— Ziel der Übung —
Welchen Messenger hat Elander laut dem Forumsthread über den besten Messenger lange Zeit genutzt, bevor Miranda an seine Stelle trat?

— Ausgewählte Textstelle —
┏━━
# Bester Messenger



## ATIRadeon (19. Juli 2009)

Hallo,
ich wollte mal hören was ihr für messenger benutzt und wenn ihr am besten findet,
also ich Persönlich habe gerade den WEB.de Multi Messenger gefundne udn finde es gibt keinen besseren was meint ihr. jetzt seid ihr dran schreibt einfach welchen ihr besser findet und sprecht über eure Erfahrungen.


----------



## Tiburøn (19. Juli 2009)

ICQ ist das Beste was es gibt.. MSN must die, alles andere... hmm mir egal


----------



## Falathrim (19. Juli 2009)

Tiburøn schrieb:


> ICQ ist das Beste was es gibt.. MSN must die, alles andere... hmm mir egal


rofl :x

Ich nutz derzeit Miranda und hab da ICQ und MSN drin...ansonsten bevorzuge ich ICQ, weil einfach mein erster Instant Messenger war und ich deshalb da die meisten Contacts hab un so ;D

Miranda ist Klasse!
Ressourcensparend, übersichtlich, schnell


----------



## DanB (19. Juli 2009)

Ich würde sagen, dass komt meistens auf die Umgebeung an wo man wohnt, hier in Berlin hat fast jeder MSN und nur wenige ICQ, als ich kenne nur sehr wenige.

Deshalb bevorzuge ich auch MSN.


----------



## painschkes (19. Juli 2009)

_Miranda.. <3_


----------



## Asoriel (19. Juli 2009)

Miranda nutz auch ich. Bin nur bei ICQ angemeldet und das eigentlich auch nur um ab und an mit meiner Nichte zu schreiben die nicht gerade um die Ecke zum studieren ist. Ansonsten benutz ich das Telefon um zu reden, daher bin ich auch so gut wie nie online.

Miranda desshalb, weils schön klein ist, aber vor allem kann ich direkt über das Display der G15 schreiben.


----------



## Wagga (19. Juli 2009)

Ich nutze seit jahren ICQ.
Seit neustem noch MSN.

Ich nutze aber von beiden meist eher ICQ weiterhin.

Früher hatte ich mal kurz YAHOO Massenger.

Gruß, Wagga


----------



## Hotgoblin (19. Juli 2009)

ICQ 

Weil es die meisten habe die ich kenne 
udn hat einfach Style 


			Dieser Inhalt steht nur eingeloggten Mitgliedern zur Verfügung.
        



Skype mag ich auch gern^^


----------



## RaDon27 (19. Juli 2009)

Ebenfalls Mirandauser seit ca 4 Jahren. Schickes kleines Programm, und keine Werbung wie beim normalen ICQ


----------



## Elander (19. Juli 2009)

Lange Zeit Trillian. Seit kurzem Miranda. Quadratisch, praktisch, gut  


			Dieser Inhalt steht nur eingeloggten Mitgliedern zur Verfügung.


----------



## Fendrin (19. Juli 2009)

ICQ und pidgin.
┗━━
— Bereitgestelltes Material —
┏━━
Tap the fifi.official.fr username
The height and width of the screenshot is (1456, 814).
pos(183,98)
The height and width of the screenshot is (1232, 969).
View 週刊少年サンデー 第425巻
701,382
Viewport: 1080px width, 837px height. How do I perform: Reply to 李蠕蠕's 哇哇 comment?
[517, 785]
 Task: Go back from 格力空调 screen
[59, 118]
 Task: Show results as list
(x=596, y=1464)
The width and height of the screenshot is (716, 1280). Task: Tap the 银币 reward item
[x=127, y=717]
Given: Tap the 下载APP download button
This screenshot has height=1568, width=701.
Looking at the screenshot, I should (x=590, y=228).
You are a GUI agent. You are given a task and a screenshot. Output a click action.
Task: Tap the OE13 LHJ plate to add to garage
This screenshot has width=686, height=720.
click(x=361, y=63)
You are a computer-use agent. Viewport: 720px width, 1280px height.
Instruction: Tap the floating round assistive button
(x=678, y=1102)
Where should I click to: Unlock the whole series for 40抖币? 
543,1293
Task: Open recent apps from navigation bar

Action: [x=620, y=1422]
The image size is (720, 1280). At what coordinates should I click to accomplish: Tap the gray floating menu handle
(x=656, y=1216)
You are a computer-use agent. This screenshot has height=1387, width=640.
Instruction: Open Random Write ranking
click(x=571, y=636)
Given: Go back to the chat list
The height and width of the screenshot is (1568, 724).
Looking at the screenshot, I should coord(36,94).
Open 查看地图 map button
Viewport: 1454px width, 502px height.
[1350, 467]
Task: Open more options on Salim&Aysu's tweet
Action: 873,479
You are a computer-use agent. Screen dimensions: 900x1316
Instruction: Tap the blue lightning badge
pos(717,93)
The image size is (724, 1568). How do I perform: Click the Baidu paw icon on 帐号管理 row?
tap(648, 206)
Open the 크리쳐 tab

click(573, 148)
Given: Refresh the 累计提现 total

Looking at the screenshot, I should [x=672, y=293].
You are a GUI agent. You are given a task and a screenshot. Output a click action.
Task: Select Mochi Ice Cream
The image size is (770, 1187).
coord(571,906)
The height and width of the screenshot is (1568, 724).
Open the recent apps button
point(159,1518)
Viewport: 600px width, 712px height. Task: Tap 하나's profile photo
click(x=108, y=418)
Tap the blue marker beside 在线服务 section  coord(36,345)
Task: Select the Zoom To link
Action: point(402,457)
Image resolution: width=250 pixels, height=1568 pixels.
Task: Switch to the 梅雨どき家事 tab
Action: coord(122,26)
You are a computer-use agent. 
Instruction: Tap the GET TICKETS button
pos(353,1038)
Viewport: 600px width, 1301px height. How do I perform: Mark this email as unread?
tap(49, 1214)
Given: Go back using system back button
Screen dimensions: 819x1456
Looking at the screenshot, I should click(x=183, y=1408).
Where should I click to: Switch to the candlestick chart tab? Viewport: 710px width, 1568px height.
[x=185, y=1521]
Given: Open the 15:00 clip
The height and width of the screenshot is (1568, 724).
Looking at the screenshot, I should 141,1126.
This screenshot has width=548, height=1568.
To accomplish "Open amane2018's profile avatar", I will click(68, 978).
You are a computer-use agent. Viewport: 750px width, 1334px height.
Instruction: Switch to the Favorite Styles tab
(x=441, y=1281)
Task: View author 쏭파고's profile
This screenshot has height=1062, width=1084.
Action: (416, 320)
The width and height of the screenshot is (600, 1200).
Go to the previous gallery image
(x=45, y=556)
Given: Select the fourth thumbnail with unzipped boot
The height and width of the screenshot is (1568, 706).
┗━━
— Antwort zur Übung —
Trillian.